**TRECHO DO TEXTO**
-*-

Estou escrevendo um conto chamado “A mulher de César”, e abaixo seguem comentários sobre uma peça de teatro, uma biografia e uma série da Netflix que utilizei nas minhas pesquisas.

É interessante observar como o prefácio da edição de “Júlio César”, de William Shakespeare (1564-1616), da Penguin-Companhia das Letras, 186 páginas, escrito pelo grande crítico literário Harold Bloom, comenta como a peça é considerada “fria” por muitos especialistas. Ele cita, inclusive, as palavras do “maior especialista de todos”, Samuel Johnson: “nesta peça, vários trechos merecem a atenção, e a contenda e reconciliação de Bruto e Cássio são celebradas universalmente. Em mim, porém, a trama jamais causou grande comoção; chego a considerá-la um tanto fria e inócua, comparada a outras peças de Shakespeare; a maneira com que se prende à História e aos costumes romanos parece haver bloqueado o vigor natural de sua genialidade”.

-*-

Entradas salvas

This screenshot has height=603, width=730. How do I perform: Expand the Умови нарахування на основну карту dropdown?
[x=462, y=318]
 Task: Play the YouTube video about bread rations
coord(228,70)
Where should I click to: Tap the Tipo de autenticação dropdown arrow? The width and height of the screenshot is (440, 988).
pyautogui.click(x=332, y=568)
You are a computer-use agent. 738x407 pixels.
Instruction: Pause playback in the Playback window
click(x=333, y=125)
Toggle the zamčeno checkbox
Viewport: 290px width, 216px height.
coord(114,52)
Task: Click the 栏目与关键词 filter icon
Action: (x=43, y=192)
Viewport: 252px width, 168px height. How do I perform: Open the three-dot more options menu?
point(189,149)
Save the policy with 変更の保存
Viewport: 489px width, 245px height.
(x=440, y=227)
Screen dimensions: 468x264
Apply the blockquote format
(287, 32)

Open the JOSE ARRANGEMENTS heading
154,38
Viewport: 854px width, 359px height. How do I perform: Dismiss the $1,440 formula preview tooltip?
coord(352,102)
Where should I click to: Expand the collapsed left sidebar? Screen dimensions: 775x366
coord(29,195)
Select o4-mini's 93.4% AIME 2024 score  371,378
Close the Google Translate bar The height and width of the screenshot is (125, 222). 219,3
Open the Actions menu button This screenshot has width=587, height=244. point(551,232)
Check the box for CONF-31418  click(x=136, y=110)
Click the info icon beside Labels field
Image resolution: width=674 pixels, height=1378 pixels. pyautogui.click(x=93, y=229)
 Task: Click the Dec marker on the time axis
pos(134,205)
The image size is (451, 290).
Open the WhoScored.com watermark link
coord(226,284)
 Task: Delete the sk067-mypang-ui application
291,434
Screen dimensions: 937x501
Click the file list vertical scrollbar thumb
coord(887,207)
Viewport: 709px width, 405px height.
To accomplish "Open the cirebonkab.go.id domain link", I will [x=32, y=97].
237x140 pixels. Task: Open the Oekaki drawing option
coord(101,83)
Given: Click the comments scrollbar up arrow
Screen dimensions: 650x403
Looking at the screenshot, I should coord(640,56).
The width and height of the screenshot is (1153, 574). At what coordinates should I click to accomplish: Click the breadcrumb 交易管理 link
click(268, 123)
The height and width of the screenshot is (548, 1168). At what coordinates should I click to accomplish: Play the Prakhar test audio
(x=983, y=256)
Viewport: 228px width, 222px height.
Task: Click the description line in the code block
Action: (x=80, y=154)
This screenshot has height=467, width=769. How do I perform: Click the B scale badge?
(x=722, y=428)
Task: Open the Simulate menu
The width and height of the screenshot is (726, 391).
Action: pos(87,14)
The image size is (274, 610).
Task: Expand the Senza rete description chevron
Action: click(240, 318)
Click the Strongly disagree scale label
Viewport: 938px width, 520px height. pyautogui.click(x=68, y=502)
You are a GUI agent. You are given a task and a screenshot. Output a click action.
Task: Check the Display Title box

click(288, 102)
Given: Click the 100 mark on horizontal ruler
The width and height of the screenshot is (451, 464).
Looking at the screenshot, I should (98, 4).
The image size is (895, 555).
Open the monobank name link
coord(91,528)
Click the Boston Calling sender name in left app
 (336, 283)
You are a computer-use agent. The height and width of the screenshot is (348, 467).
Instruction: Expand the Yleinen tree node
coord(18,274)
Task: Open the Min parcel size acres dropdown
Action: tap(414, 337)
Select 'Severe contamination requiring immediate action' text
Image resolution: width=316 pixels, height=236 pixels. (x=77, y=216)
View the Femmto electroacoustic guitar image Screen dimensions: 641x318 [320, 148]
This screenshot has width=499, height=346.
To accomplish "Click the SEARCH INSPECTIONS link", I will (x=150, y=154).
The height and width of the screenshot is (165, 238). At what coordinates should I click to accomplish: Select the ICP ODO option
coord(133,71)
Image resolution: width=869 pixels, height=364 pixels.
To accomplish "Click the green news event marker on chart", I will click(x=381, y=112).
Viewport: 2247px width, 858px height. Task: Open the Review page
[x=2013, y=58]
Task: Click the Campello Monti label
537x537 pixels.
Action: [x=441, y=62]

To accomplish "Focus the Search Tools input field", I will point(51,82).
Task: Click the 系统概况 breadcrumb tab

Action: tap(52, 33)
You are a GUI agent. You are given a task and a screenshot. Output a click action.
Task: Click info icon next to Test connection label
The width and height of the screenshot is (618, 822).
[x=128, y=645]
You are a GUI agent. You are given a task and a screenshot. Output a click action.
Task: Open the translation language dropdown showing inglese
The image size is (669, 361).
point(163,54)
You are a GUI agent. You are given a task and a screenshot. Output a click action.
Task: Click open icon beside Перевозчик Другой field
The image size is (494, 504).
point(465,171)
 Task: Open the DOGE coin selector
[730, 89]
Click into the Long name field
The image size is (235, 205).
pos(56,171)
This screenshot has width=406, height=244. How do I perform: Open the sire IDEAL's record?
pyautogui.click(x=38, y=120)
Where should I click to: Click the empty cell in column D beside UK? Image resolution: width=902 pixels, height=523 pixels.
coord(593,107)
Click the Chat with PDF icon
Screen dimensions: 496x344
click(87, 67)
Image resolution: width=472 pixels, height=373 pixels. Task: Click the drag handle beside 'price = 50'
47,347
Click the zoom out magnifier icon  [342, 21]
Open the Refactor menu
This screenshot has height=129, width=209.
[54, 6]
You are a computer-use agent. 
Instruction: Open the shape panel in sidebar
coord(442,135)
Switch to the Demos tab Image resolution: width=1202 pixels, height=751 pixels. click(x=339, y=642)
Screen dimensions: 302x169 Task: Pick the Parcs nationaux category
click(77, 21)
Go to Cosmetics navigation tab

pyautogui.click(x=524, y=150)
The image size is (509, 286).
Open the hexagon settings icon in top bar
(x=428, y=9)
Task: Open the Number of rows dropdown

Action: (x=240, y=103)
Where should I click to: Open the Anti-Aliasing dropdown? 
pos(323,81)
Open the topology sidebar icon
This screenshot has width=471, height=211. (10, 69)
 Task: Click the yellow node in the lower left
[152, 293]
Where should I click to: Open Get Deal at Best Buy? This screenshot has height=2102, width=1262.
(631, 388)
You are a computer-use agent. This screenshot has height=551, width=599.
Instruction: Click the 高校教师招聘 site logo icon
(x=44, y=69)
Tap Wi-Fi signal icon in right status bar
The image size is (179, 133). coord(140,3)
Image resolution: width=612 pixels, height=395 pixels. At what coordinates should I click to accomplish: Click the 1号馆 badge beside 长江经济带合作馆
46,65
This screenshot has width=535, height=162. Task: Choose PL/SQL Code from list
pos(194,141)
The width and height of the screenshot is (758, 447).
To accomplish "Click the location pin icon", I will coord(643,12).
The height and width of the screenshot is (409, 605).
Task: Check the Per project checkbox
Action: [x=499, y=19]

-*-

**TAREFAS A REALIZAR**
1) Por favor, explique em uma a três frases por que, segundo as palavras de Samuel Johnson citadas no trecho, a peça "Júlio César" lhe parece um tanto fria e inócua.
2) De acordo com o trecho, quem escreveu o prefácio da edição de "Júlio César" da Penguin-Companhia das Letras?
As linhas não são necessárias.

**RESPOSTAS DAS ATIVIDADES**
1) Para Samuel Johnson, a maneira com que a peça se prende à História e aos costumes romanos parece ter bloqueado o vigor natural da genialidade de Shakespeare. Por isso a trama nunca lhe causou grande comoção, e ele a considera fria e inócua em comparação com outras peças do autor.

2) O crítico literário Harold Bloom.